▶ PROBLEM STATEMENT: Exclude the pictures. Transcribe exactly, and only, the lines from the one holding "Política de Devoluciones" to the end of the material below.

★ ★ ★ ★ ★

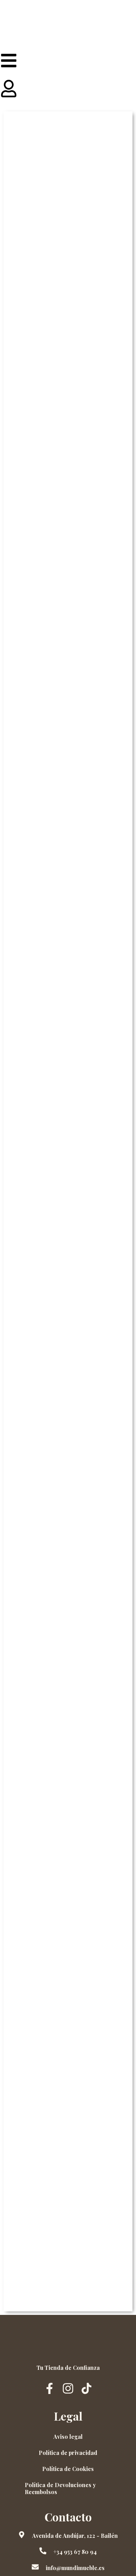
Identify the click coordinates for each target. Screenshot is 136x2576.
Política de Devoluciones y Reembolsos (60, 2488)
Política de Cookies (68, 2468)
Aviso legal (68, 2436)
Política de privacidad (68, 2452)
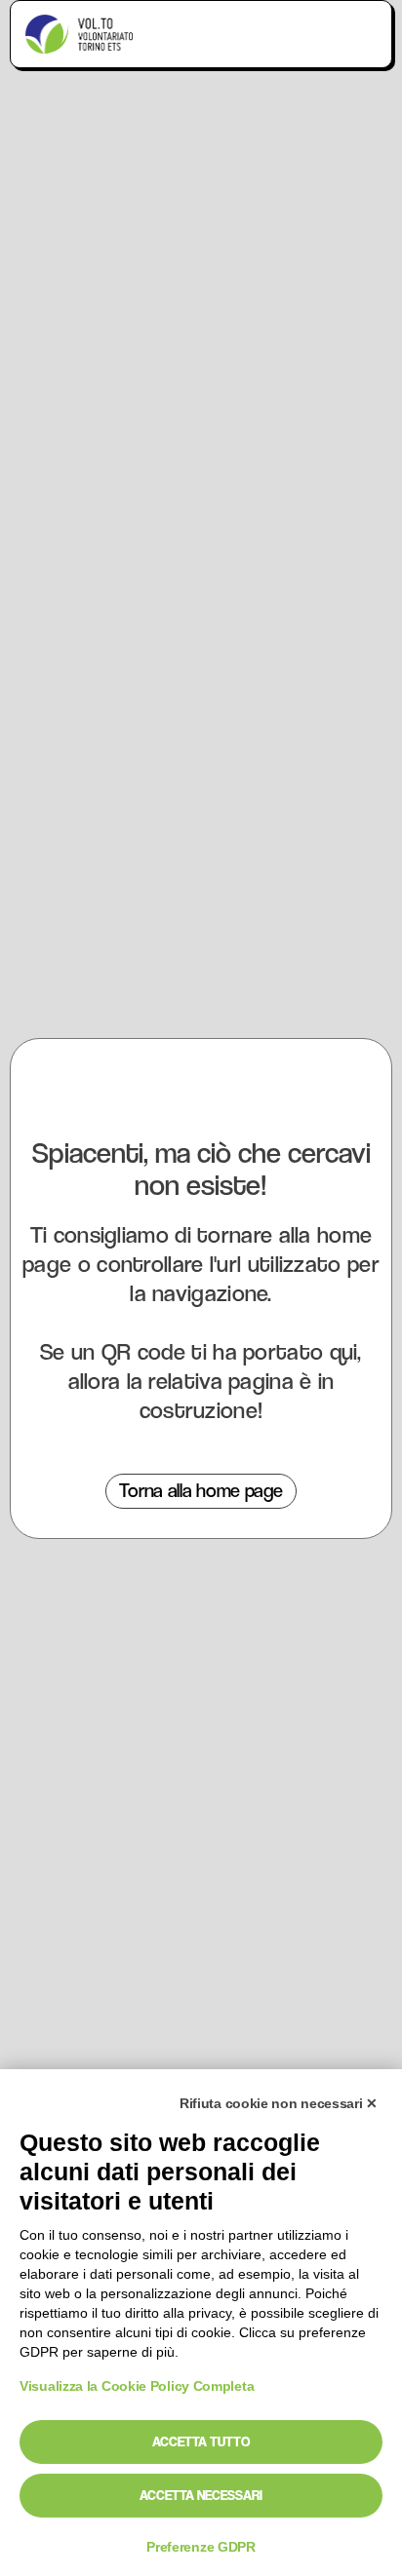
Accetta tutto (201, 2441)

★ ★ ★ ★ ★

▶ PROBLEM SOLUTION:
Política de Devoluciones y Reembolsos (60, 2488)
Política de Cookies (68, 2468)
Aviso legal (68, 2436)
Política de privacidad (68, 2452)
Accetta tutto (201, 2441)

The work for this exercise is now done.